## Directions for this task
Tally up the lines below that carry the word "tool", answering with the figure alone.

## Data shown
────────────────────────────────────────
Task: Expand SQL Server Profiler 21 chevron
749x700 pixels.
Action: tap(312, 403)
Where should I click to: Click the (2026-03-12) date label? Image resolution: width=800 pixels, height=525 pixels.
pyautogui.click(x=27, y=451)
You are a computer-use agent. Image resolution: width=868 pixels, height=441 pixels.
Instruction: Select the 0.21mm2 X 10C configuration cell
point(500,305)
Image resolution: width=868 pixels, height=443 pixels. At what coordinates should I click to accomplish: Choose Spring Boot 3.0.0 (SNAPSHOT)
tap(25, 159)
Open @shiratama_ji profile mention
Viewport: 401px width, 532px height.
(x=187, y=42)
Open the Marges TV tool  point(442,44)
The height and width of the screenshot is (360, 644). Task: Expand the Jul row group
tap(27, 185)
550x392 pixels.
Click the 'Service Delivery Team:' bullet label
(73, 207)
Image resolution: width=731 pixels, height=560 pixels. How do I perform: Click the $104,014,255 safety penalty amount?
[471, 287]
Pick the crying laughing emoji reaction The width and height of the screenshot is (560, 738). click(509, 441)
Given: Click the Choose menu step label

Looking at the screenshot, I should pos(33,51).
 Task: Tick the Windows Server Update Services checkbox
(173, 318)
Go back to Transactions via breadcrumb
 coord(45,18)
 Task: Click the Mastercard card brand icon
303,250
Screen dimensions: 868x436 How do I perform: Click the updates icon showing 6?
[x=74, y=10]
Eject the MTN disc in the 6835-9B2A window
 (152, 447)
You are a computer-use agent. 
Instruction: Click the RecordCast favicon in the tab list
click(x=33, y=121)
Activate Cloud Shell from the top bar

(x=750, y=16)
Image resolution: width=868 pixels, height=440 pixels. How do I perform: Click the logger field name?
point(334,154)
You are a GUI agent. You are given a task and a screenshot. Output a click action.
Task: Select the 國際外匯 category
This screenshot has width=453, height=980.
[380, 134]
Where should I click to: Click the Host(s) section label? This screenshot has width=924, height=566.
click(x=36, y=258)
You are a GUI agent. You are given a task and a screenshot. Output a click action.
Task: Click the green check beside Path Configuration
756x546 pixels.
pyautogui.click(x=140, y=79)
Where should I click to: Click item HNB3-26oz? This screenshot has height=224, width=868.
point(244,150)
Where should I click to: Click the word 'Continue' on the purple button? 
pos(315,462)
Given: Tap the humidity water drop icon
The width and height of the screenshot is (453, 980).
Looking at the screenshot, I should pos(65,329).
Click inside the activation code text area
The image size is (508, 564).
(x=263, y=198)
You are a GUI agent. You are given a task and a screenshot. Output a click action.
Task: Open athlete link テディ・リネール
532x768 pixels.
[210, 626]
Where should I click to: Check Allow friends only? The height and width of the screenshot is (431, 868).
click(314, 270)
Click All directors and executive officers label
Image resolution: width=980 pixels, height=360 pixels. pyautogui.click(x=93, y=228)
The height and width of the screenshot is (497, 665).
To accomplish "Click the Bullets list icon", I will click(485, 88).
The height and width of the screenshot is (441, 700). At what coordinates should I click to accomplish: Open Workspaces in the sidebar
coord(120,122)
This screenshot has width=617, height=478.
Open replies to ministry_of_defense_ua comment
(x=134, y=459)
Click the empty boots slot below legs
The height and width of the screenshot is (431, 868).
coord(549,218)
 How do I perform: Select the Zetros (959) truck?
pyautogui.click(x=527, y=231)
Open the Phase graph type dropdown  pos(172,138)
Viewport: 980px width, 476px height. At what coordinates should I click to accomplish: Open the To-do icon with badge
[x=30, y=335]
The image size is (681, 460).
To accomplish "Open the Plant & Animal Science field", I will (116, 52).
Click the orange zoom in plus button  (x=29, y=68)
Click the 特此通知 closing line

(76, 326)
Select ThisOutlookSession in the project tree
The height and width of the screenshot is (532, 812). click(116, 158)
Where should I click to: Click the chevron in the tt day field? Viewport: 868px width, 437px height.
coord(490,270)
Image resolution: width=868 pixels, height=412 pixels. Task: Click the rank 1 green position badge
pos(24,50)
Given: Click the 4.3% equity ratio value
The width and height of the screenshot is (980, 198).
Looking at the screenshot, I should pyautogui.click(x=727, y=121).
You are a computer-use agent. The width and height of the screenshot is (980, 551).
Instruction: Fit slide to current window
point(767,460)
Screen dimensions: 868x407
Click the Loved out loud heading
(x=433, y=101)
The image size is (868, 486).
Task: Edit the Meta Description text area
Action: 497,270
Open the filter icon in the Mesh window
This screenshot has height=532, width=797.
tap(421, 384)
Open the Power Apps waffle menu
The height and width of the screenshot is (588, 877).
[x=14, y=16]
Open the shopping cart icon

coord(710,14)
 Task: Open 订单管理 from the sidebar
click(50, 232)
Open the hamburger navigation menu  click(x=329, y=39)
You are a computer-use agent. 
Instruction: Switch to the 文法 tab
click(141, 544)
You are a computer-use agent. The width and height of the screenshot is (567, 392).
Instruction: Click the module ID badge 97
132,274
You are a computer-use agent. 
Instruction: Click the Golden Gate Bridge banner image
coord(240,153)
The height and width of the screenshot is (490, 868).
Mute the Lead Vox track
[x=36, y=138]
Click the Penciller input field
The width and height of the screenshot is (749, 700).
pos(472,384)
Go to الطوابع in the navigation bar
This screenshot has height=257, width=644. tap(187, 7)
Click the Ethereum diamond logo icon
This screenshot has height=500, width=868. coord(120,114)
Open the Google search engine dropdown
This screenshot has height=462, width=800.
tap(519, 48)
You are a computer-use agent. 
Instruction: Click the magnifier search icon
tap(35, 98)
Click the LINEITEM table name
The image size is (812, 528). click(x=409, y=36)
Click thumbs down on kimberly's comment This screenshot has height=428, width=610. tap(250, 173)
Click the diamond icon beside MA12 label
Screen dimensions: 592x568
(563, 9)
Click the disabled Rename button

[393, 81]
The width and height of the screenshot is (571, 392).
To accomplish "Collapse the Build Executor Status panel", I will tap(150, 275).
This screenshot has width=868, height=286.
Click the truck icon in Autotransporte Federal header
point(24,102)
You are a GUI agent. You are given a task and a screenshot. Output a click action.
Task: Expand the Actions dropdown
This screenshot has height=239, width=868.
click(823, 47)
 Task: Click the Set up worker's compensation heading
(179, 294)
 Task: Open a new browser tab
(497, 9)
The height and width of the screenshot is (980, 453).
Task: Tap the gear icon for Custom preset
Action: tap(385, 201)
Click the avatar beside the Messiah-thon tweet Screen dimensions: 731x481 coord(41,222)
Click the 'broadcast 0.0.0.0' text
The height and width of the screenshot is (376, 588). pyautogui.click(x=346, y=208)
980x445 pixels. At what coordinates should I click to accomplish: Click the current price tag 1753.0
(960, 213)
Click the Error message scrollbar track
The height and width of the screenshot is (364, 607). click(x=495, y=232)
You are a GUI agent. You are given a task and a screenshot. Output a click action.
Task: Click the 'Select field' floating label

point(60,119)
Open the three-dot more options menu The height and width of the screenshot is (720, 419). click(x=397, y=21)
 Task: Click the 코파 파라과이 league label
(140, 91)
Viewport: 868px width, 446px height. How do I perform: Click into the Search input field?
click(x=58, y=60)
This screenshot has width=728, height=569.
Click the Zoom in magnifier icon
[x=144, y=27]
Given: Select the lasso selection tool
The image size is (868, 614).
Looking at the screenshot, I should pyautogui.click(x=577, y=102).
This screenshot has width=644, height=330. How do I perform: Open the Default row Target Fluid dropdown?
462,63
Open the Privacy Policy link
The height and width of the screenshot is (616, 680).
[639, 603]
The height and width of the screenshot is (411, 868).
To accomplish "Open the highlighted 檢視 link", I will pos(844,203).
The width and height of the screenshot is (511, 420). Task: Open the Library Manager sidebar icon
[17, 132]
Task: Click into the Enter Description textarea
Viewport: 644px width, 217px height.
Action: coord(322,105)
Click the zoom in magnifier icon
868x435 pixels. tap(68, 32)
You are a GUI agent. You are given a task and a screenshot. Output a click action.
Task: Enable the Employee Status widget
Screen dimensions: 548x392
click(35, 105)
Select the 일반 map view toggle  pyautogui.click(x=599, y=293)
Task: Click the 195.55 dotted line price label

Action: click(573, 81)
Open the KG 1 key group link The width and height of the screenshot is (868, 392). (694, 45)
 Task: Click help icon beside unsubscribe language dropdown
────────────────────────────────────────
## Finished exercise
2